Sweet! I love clever information theory things like that.

It goes the other way too. Given that LLMs are just lossless compression machines, I do sometimes wonder how much better they are at compressing plain text compared to zstd or similar. Should be easy to calculate...

EDIT: lossless when they're used as the probability estimator and paired with something like an arithmetic coder.

dchest•1h ago

https://bellard.org/ts_zip/

fwip•1h ago

Aren't LLMs lossy? You could make them lossless by also encoding a diff of the predicted output vs the actual text.

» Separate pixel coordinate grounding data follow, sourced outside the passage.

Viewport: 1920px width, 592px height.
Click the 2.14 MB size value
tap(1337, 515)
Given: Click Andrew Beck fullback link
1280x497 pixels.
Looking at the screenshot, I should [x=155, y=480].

Edit to soften a claim I didn't mean to make.

thomasmg•50m ago

LLMs are good at predicting the next token. Basically you use them to predict what are the probabilities of the next tokens to be a, b, or c. And then use arithmetic coding to store which one matched. So the LLM is used during compression and decompression.

az09mugen•51m ago

I do not agree on the "lossless" adjective. And even if it is lossless, for sure it is not deterministic.

For example I would not want a zip of an encyclopedia that uncompresses to unverified, approximate and sometimes even wrong text. According to this site : https://www.wikiwand.com/en/articles/Size%20of%20Wikipedia a compressed Wikipedia without medias, just text is ~24GB. What's the medium size of an LLM, 10 GB ? 50 GB ? 100 GB ? Even if it's less, it's not an accurate and deterministic way to compress text.

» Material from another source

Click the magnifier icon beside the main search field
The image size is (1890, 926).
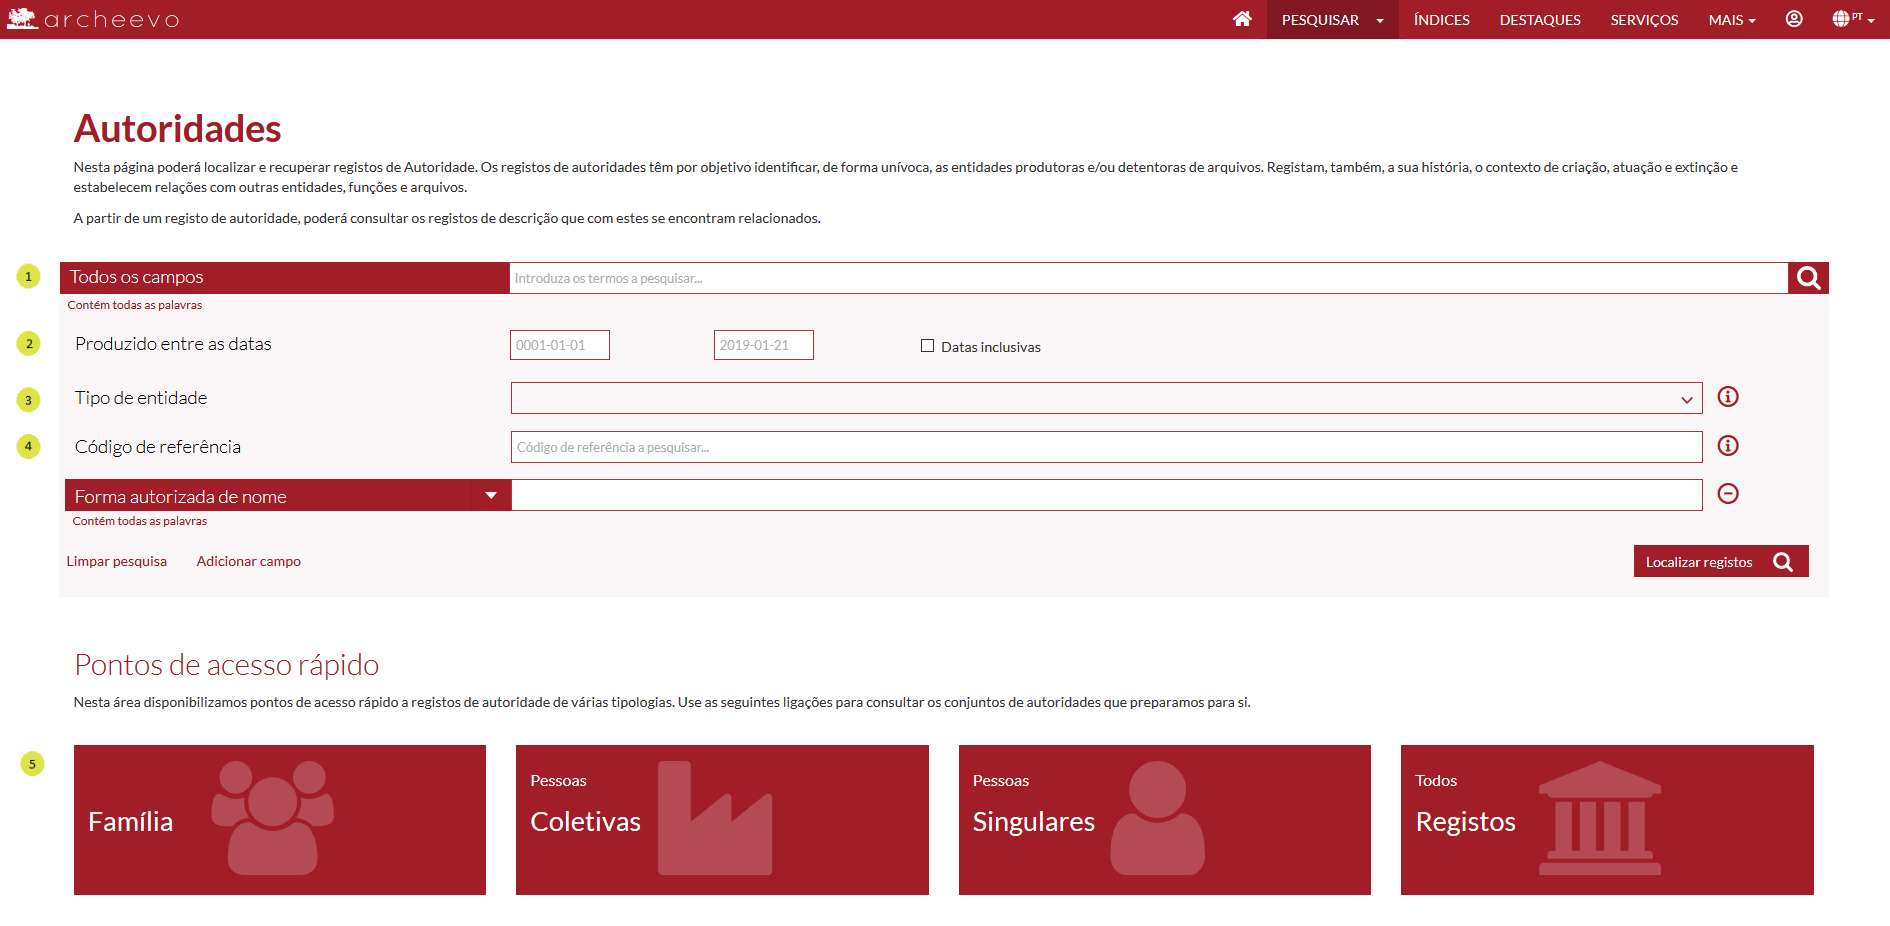pos(1808,278)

Yeah, pretty easy to calculate...

throwaway81523•1h ago

Python's zlib does support incremental compression with the zdict parameter. gzip has something similar but you have to do some hacky thing to get at it since the regular Python API doesn't expose the entry point. I did manage to use it from Python a while back, but my memory is hazy about how I got to it. The entry point may have been exposed in the code module but undocumented in the Python manual.

ks2048•47m ago

This looks like a nice rundown of how to do this with Python's zstd module.

But, I'm skeptical of using compressors directly for ML/AI/etc. (yes, compression and intelligence are very closely related, but practical compressors and practical classifiers have different goals and different practical constraints).

Back in 2023, I wrote two blog-posts [0,1] that refused the results in the 2023 paper referenced here (bad implementation and bad data).

[0] https://kenschutte.com/gzip-knn-paper/

[1] https://kenschutte.com/gzip-knn-paper2/

shoo•30m ago

Good on you for attempting to reproduce the results & writing it up, and reporting the issue to the authors.

> It turns out that the classification method used in their code looked at the test label as part of the decision method and thus led to an unfair comparison to the baseline results

OutOfHere•24m ago

Can `copy.deepcopy` not help?

chaps•15m ago

Ooh, totally. Many years ago I was doing some analysis of parking ticket data using gnuplot and had it output a chart png per-street. Not great, but worked well to get to the next step of that project of sorting the directory by file size. The most dynamic streets were the largest files by far.

Another way I've used image compression to identify cops that cover their body cameras while recording -- the filesize to length ratio reflects not much activity going on.